A second lecture by Christian Liebchen will deal with more specific algorithmic tasks and will also illustrate computational experience on real life data.
Colloquium - 16:00
Abstract: The model for periodic timetabling that gets introduced in the preceeding lecture by Rolf Möhring is the basis for this talk as well. This colloquium will point on two important special situations in periodic timetabling.
Consider the most-frequented track of the Berlin fast train network, from Lichtenberg to Friedrichsfelde Ost. During the morning's peak hours, eight trains must be scheduled within 20 minutes, and a safety distance of two an a half minutes has to be ensured. Hence, almost the complete timetable is determined, if the sequence, or ordering, of the lines is fixed. In this situation of sequencing, we did discover a powerful source for valid inequalities: a polynomial number of them suffices for explicitly cutting off exponentially many infeasible integer points. This is due to the fact that we discovered the PESP to be a generalization of the Linear Ordering Problem.
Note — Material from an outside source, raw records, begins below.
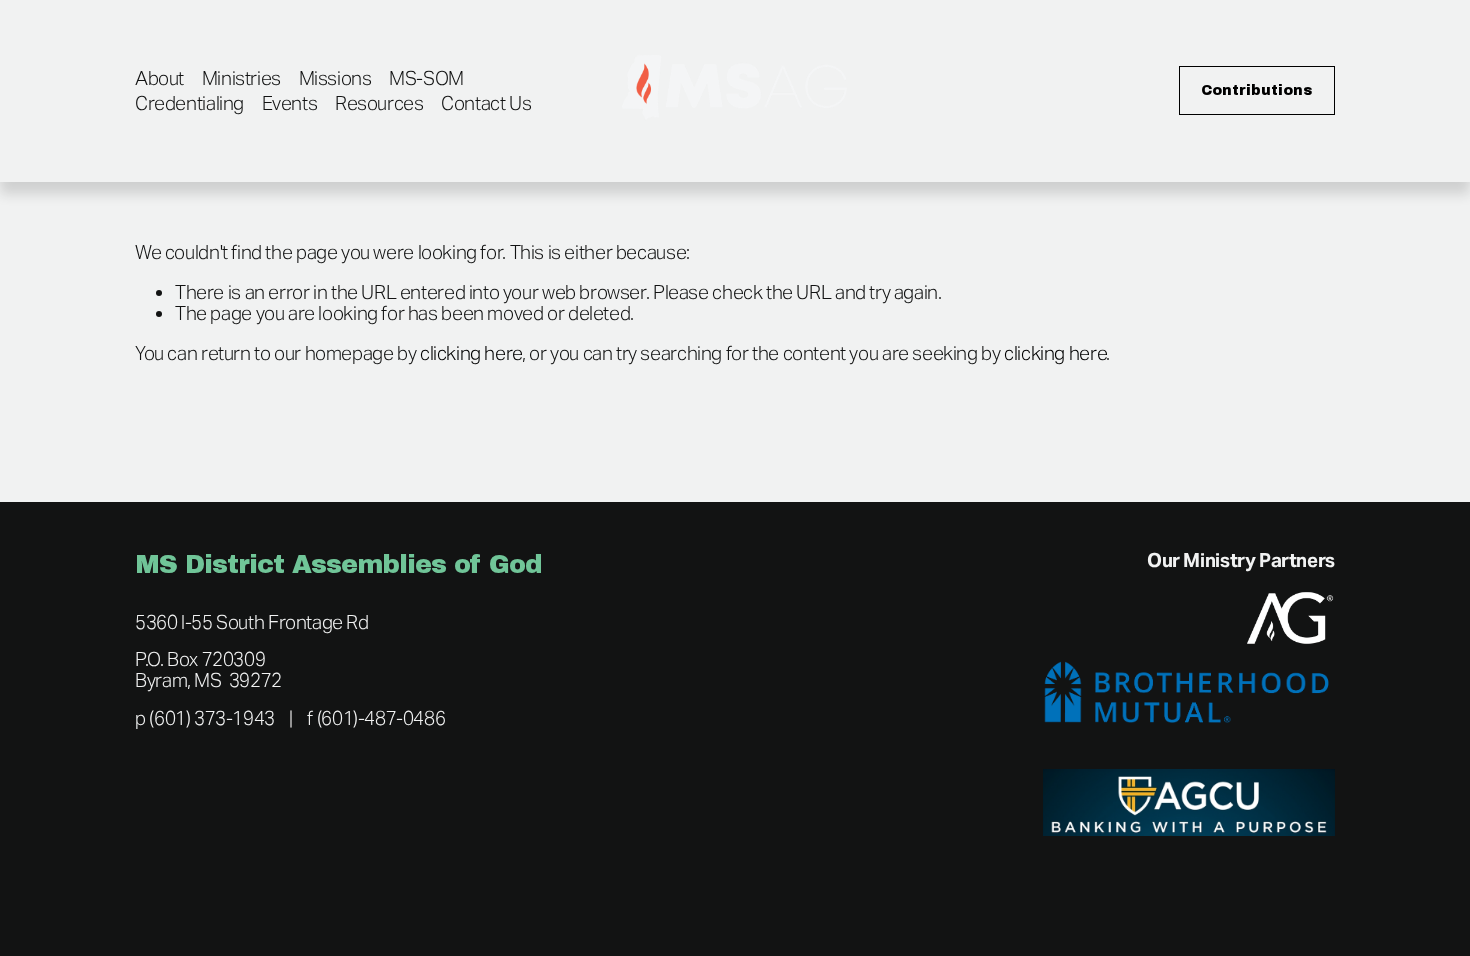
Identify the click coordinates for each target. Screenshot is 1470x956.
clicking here (471, 353)
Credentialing (189, 103)
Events (290, 103)
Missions (335, 78)
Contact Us (486, 103)
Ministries (241, 78)
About (159, 78)
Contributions (1257, 90)
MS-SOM (426, 78)
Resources (379, 103)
Another important point is that routing the rolling stock can only be as good as the timetable permits. Hence, one is interested in constructing timetables that allow good vehicle routings and require only few rolling stock. An exact model will be proposed, but it contains a quadratic objective function over a mixed integer programming problem. However, a simple heuristic that performs well in practice can be derived. Moreover, calculating the number of vehicles required for serving a fixed periodic timetable for an abstract period is very simple: it can be done by a greedy approach.
Parts of the results presented in the talk stem from a joint work with Leon Peeters, Rotterdam.